Government-funded researchers sought to discover why some humans can smell asparagus in urine, and others can’t.
The National Cancer Institute at the National Institutes of Health awarded Harvard University two grants totaling $3 million last year for a survey of nearly 7,000 men and women. The participants were asked to sniff their urine to detect “asparagus pee,” the Washington Free Beacon reports.
The researchers found that a “large proportion of individuals of European-American descent cannot smell ‘asparagus pee,” due to “the unpleasant odor present in urine after people eat asparagus,” Harvard’s T.H. Chan School of Public Health said in a blog post.
Around 58 percent of men and 62 percent of women cannot smell the pungent odor in urine after eating asparagus, and researchers found 871 different genetic reasons some people can’t smell asparagus “ansomnia,” the pungent odor asparagus gives to urine.

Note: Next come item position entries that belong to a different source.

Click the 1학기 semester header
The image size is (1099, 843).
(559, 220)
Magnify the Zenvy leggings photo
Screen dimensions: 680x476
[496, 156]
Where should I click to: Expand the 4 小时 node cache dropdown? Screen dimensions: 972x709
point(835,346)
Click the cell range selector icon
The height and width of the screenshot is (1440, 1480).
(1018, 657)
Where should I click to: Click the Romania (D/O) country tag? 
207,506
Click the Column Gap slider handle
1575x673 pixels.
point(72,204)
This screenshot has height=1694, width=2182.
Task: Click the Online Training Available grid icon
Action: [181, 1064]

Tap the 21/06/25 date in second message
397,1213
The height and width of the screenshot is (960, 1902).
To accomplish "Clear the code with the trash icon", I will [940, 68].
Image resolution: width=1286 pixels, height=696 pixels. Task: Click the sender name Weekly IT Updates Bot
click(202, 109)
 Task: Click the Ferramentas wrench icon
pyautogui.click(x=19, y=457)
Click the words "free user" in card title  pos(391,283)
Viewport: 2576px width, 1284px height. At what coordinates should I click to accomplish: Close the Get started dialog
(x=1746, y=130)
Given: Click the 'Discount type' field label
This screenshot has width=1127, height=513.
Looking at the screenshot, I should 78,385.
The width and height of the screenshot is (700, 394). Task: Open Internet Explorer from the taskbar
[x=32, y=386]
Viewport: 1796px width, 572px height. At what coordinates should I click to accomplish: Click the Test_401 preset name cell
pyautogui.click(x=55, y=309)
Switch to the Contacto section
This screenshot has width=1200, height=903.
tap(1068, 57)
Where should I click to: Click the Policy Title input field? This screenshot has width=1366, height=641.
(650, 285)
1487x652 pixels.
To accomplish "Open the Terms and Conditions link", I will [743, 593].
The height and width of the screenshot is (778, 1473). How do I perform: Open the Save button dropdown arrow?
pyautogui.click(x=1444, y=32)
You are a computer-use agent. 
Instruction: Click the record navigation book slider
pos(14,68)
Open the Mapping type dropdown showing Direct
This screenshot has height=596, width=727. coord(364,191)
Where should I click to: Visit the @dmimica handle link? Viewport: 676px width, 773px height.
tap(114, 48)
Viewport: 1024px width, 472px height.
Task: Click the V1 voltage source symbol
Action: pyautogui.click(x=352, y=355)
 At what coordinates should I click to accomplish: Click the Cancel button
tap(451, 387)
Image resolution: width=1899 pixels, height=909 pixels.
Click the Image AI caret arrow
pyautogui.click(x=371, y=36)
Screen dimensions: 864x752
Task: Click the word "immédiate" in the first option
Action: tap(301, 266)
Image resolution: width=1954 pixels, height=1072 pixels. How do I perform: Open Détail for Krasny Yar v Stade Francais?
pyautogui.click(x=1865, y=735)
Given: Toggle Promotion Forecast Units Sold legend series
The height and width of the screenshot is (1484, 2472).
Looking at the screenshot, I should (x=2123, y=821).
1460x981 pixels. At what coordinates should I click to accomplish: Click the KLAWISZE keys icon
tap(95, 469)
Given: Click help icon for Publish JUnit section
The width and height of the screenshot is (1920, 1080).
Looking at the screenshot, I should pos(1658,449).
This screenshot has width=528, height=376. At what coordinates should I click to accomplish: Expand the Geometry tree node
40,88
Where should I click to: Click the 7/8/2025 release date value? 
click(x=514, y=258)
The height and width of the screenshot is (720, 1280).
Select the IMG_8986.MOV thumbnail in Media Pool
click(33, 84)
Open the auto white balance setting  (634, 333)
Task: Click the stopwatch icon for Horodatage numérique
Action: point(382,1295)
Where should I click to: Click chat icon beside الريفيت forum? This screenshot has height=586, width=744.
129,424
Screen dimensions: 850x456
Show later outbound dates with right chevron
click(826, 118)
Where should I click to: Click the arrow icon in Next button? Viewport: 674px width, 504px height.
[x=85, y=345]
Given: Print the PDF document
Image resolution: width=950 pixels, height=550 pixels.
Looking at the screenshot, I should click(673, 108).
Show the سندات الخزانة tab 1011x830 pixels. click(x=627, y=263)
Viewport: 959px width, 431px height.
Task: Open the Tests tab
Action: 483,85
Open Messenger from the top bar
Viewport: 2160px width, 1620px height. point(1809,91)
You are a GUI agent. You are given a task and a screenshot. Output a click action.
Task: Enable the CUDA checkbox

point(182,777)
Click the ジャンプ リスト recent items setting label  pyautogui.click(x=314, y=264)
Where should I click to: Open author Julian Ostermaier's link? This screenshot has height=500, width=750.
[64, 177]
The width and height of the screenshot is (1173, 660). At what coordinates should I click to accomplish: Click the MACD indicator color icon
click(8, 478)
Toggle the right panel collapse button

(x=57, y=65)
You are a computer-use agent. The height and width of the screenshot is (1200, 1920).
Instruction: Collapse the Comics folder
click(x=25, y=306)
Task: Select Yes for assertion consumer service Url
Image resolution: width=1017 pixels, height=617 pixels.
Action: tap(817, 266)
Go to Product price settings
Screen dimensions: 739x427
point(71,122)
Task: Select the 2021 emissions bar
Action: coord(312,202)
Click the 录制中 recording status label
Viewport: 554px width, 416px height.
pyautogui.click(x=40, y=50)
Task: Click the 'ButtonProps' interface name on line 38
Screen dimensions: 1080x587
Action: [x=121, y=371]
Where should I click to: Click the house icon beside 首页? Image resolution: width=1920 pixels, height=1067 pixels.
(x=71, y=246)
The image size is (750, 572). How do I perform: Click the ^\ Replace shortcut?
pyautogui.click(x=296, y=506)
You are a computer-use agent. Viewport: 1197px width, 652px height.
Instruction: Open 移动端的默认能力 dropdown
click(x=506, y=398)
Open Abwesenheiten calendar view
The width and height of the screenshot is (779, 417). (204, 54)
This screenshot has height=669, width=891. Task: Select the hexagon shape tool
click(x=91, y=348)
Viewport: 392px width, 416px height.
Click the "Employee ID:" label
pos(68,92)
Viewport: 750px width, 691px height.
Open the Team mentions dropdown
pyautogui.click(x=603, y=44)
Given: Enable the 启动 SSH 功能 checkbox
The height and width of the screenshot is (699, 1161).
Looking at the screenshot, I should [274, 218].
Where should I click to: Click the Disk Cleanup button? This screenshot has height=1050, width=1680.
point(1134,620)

After completing the survey, questions remained, Lorelei Mucci, associate professor at T.H. Chan and lead author on the study said. “First and foremost perhaps is: why such a delicious delicacy as asparagus results in such a pernicious odor, and what are the selective pressures driving genetic variations that lead to asparagus anosmia?”
Even though some may be able to detect asparagus in urine, eating healthy foods like vegetables is worth it to prevent heart disease and cancer, the researchers said.
One of the two studies contributing to the asparagus survey is a wide-ranging cancer research project, which received $2,313,689 in 2016, aimed at finding why diets with lots of vegetables contribute to reduced coronary heart disease risk.